Et avec excitation, le grand-duc Dimitri répète : 

"Il ne fallait pas raconter la nuit du 16 décembre. 


Voici douze ans que la tragédie s’est déroulée. Je n’en ai encore jamais parlé à personne. Ma femme, ma sœur, ne m’ont jamais entendu dire un mot de ces heures sanglantes. La même force qui me poussa alors à agir m’interdit de lever un coin du voile. 


— Celui que souleva le prince Youssoupoff, permet-il de reconstituer exactement le drame ? 


— Je n’ai jamais voulu entr'ouvrir le livre du prince Youssoupoff, répond le grand-duc."
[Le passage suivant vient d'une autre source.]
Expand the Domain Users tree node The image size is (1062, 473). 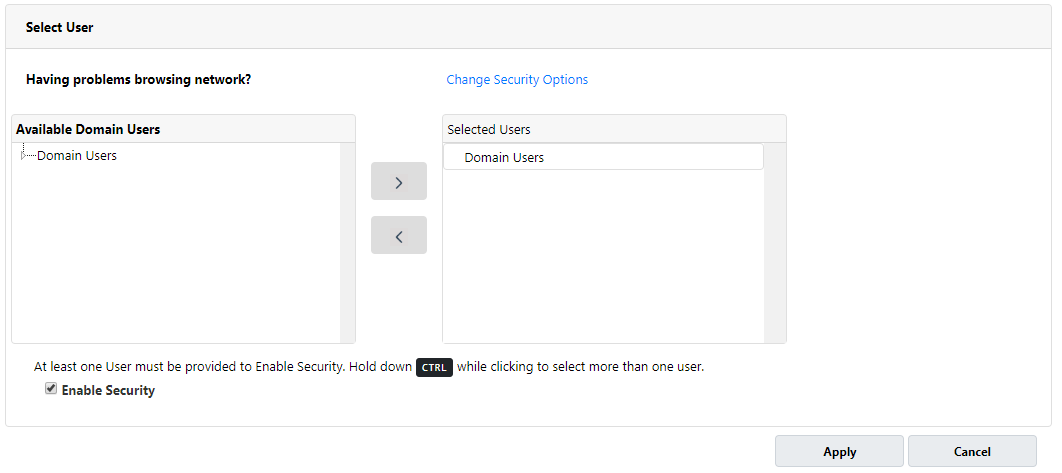[24, 156]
 "Je n'ai pas de sang sur les mains".



— Raspoutine a-t-il été assassiné dans un sous-sol de l’appartement du prince ? 

— Oui.

 — Vous n’avez pas assisté au meurtre ? 

— Je n’ai pas de sang sur les mains. Je me trouvais avec trois compagnes dans une chambre du premier étage, quand il fut abattu. 

— Est-ce le prince qui tira tout d’abord sur Raspoutine ? 

— Oui. 

— Lui aviez-vous prêté votre revolver ? 

— Oui. 


Sur cette dernière affirmation, le grand-duc s’éloigne, le visage triste, les traits tirés, sans répondre aux saluts des serveurs pliés en deux, qui multiplient à l’infini leurs "Au revoir Monseigneur". 
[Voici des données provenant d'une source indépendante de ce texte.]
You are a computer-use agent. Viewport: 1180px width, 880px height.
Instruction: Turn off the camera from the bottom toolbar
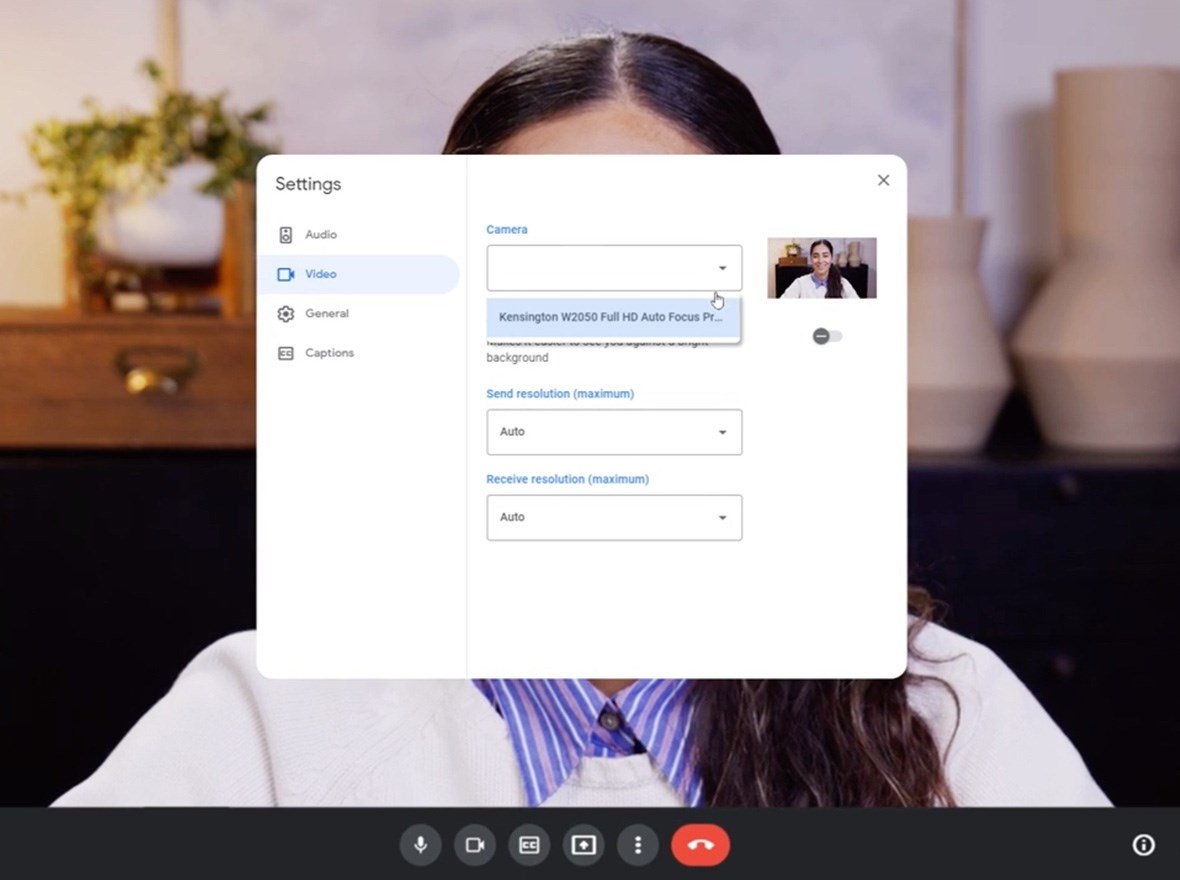pos(474,845)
Une controverse juridique.



De Paris, on communique la note suivante : 

On annonce que le prince Félix Youssoupoff, assigné par la fille de Raspoutine, a choisi pour défenseur Me de Moro-Giafferi. 


Le débat portera sur le point de droit suivant : Les tribunaux français peuvent-ils connaître d’un procès entre étrangers lorsque l’objet en litige est l’action civile née d’un crime commis à l’étranger ? 


Mais il ne s’agit même pas d’un procès entre étrangers, puisque Marie Grigorievna Solovieff, née Novick, fille de Raspoutine, âgée aujourd’hui de trente ans et qui habite actuellement Paris, a perdu sa nationalité russe en raison de l’article premier du décret du Comité central exécutif de l’U. R. S. S. d’octobre 1924, qui a prononcé cette déchéance contre tous les émigrés qui ont quitté la Russie. 


Mme Marie Grigorievna-Noviek se trouve donc "heimatlos", c’est-à-dire sans patrie ni nationalité juridique. Mais le prince Félix Youssoupoff et le grand-duc Dimitri Pavlovitch, qu’assigne la fille de Raspoutine, sont également "heimatlos". 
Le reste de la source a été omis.